## TEXTE DU DOCUMENT
# # # #

Il s’ensuit que les questions portant sur le droit de l’Union bénéficient d’une présomption de pertinence. Le refus de la Cour de statuer sur une question préjudicielle posée par une juridiction nationale n’est possible que s’il apparaît de manière manifeste que l’interprétation sollicitée du droit de l’Union n’a aucun rapport avec la réalité ou l’objet du litige au principal, lorsque le problème est de nature hypothétique ou encore lorsque la Cour ne dispose pas des éléments de fait et de droit nécessaires pour répondre de façon utile aux questions qui lui sont posées (arrêt du 4 décembre 2018, Minister for Justice and Equality et Commissioner of An Garda Síochána, C‑378/17, EU:C:2018:979, point 27 ainsi que jurisprudence citée).

# # # #

## OBJECTIFS
(1) Quelle est la date de l'arrêt cité dans le texte sur les questions préjudicielles ?
(2) Poursuivez le texte sur les questions préjudicielles après sa dernière phrase, s'il vous plaît.
Les lignes n'interviennent pas ici.

# # # #

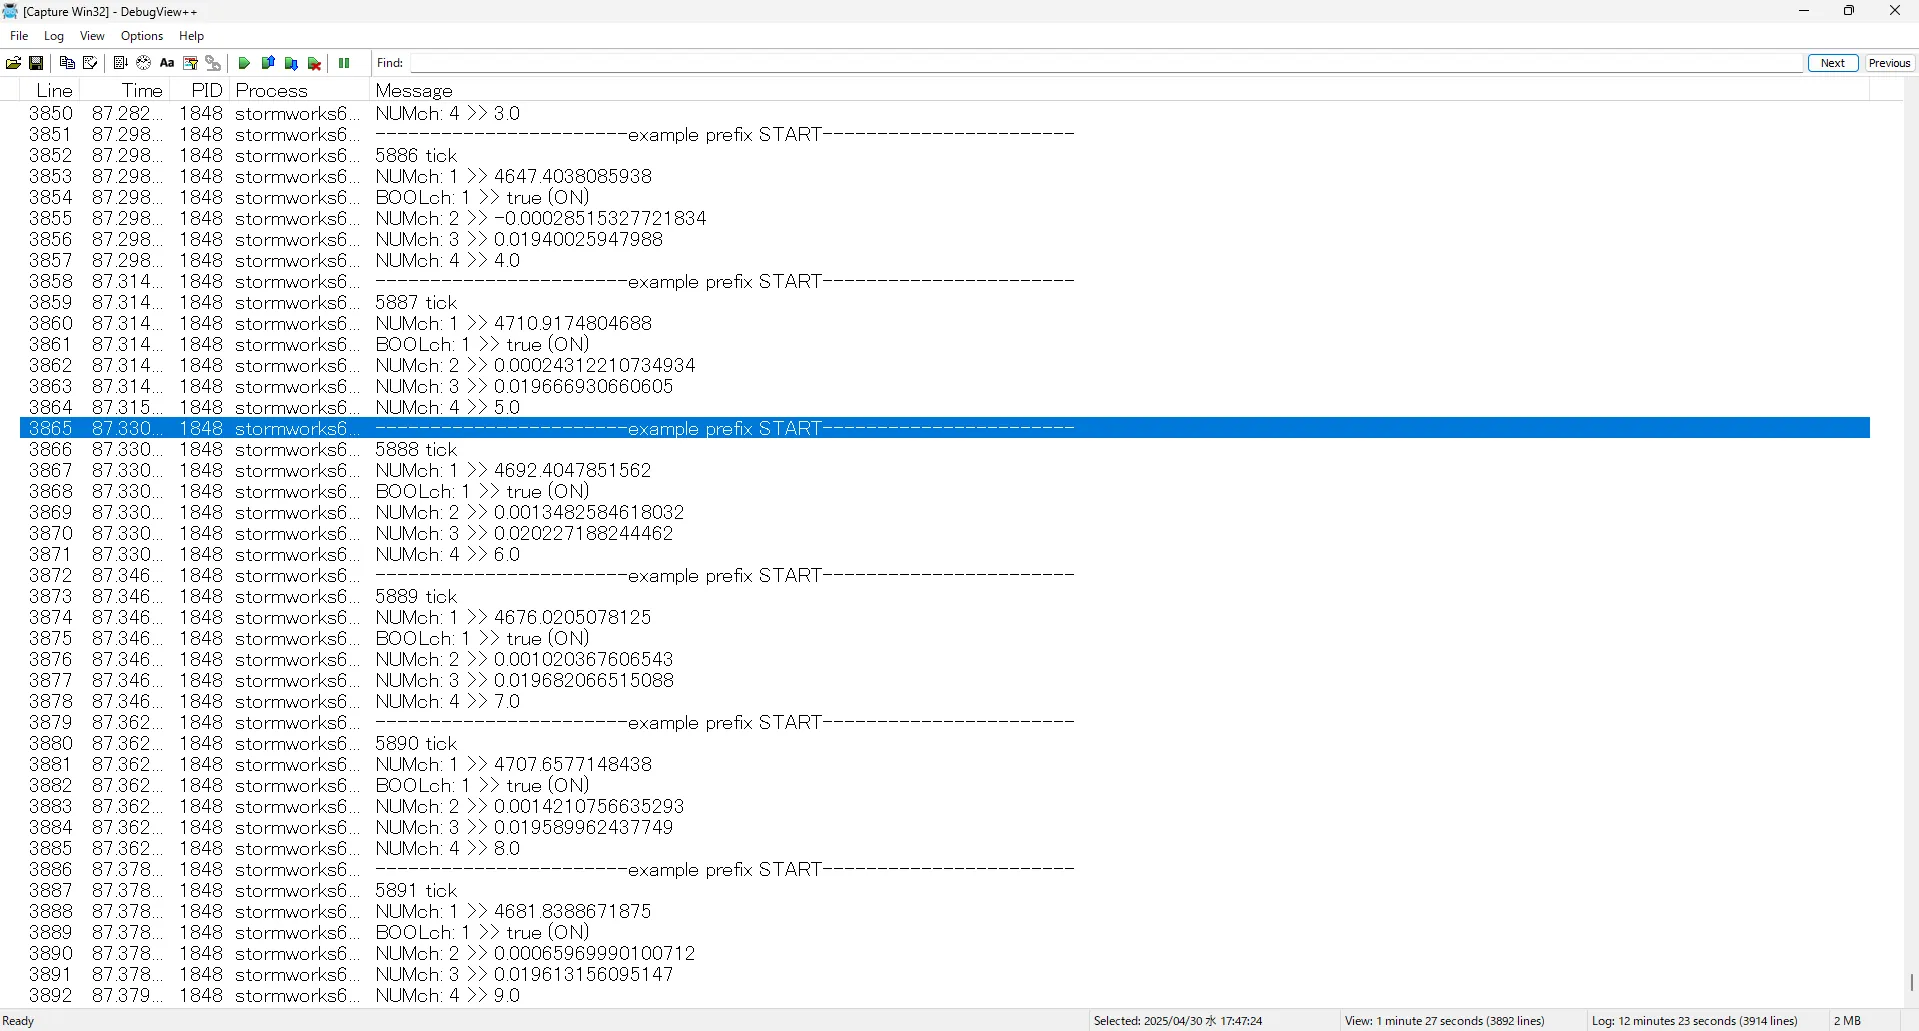
Task: Click the Previous find button
Action: 1889,63
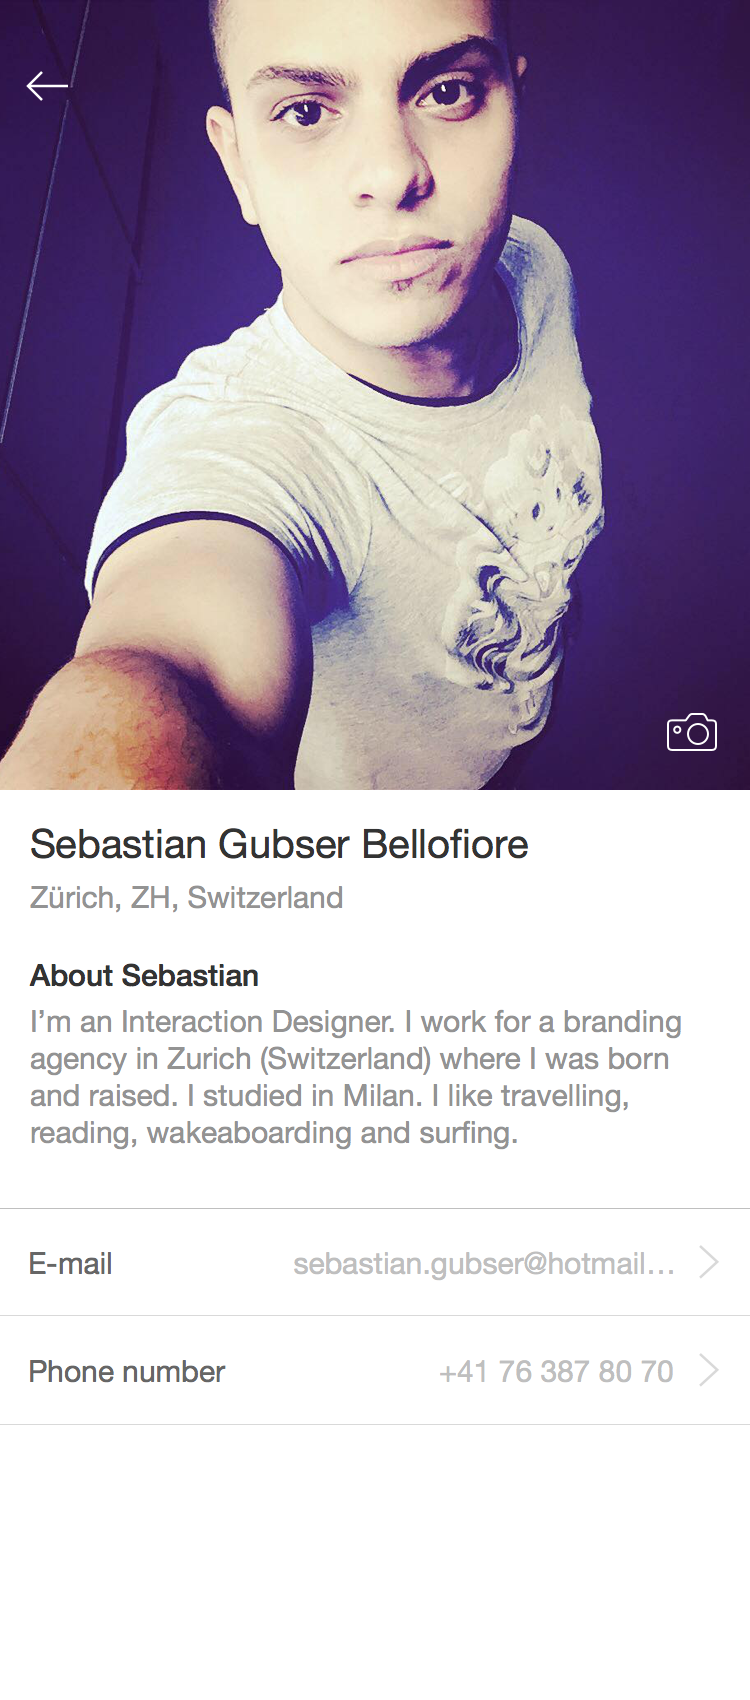Expand the Phone number row chevron
This screenshot has width=750, height=1700.
709,1370
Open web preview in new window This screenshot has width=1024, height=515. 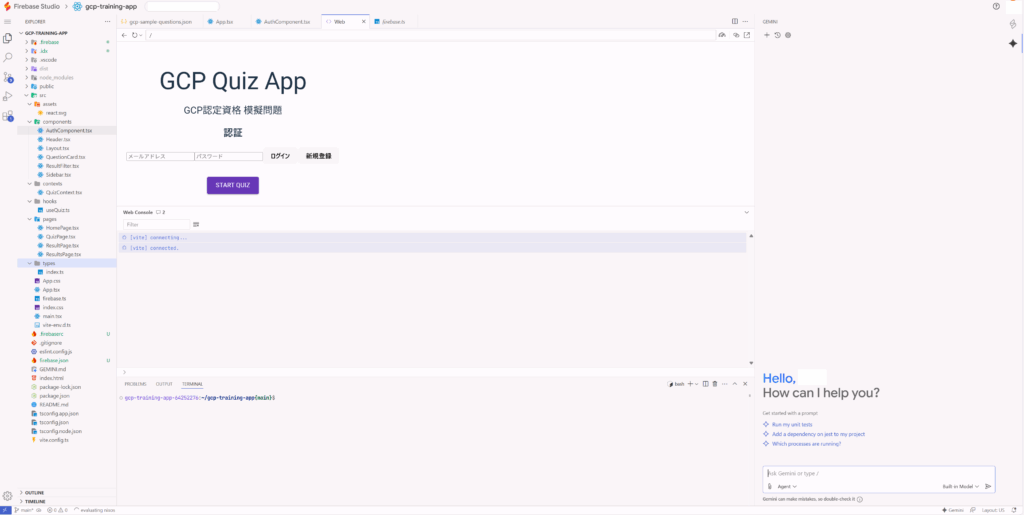745,35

# # # #

## RÉSULTATS PAR TÂCHE
(1) Le 4 décembre 2018.

(2)
37

En l’occurrence, la première question préjudicielle porte sur l’interprétation du droit de l’Union, en particulier sur le point de savoir si une personne de référence a qualité pour agir contre une décision de refus de visa dans le cadre du recours prévu à l’article 32, paragraphe 3, du code des visas.

38

Par ailleurs, outre que la décision de renvoi expose le cadre factuel et juridique de manière suffisante pour permettre de déterminer la portée de la question posée, il n’apparaît pas que l’interprétation du droit de l’Union sollicitée n’ait aucun rapport avec la réalité ou l’objet du litige au principal ou que le problème soit de nature hypothétique.

39

En effet, ainsi qu’il ressort de la décision de renvoi, Mme Vethanayagam, personne de référence, respectivement sœur et belle-sœur des demandeurs de visa, et qui réside aux Pays-Bas, a introduit, tout comme ceux-ci, un recours contre le rejet, par le service des visas, de la demande de visa au bénéfice de ces derniers.

40

En conséquence, une réponse de la Cour quant à l’interprétation sollicitée par la juridiction de renvoi apparaît nécessaire à cette dernière pour être en mesure de rendre son jugement.

41

La première question préjudicielle est, par suite, recevable.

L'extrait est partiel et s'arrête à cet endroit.